Causes: Exposure to the double-stranded DNA HPV. More than 40 serotypes (of >100) are known to be sexually transmissible. Vertical transmission from mother to child during childbirth can occur and rarely results in laryngeal polyps (approximately 2/100,000 births). Papillomaviruses initiate infection in the basal layer of the epithelium and viral genome amplification occurs in differentiating cells. After infection, differentiating epithelial cells that are normally nondividing remain in an active cell cycle. This can result in a thickened, sometimes exophytic, epithelial lesion. The virus is released as cells exfoliate from the epithelium. Research indicates that HPVs produce proteins (designated E5, E6, E7) that interfere with tumor suppressor p53 proteins that arrest the cell cycle when there is DNA damage.

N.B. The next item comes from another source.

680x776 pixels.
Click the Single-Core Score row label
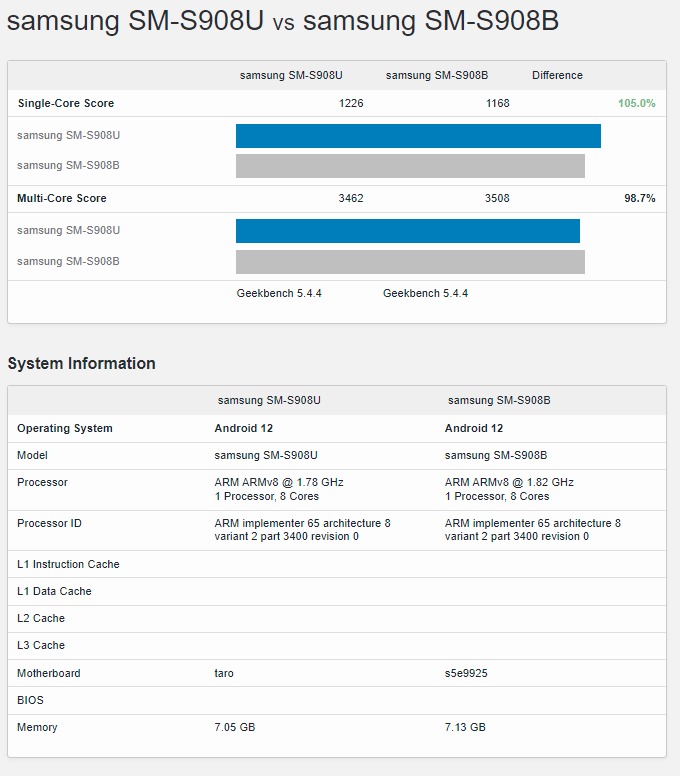tap(65, 104)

Risk Factors: Direct contact with an infected individual; therefore, having multiple sexual partners or contact with a person with multiple sexual partners increases the risk. Viral persistence is more likely in those with reduced immunity and tobacco smokers. Other epidemiologic factors associated with the risk of cervical cancer include long-term use of oral contraceptives, coinfections such as chlamydia, parity, and nutritional factors.
Most infections are asymptomatic and are spontaneously cleared (70% by 1 year and more than 90% within 2 years; median infection, 8 months)
Persistent infections may be associated with warty growths at the site of infection (condylomata acuminata) and cellular changes associated with dysplasia or cancer (including cancers of the anus, vulva, vagina, cervix, and some cancers of the oropharynx).
The incubation period required before symptoms appear is highly variable and varies from several weeks to years.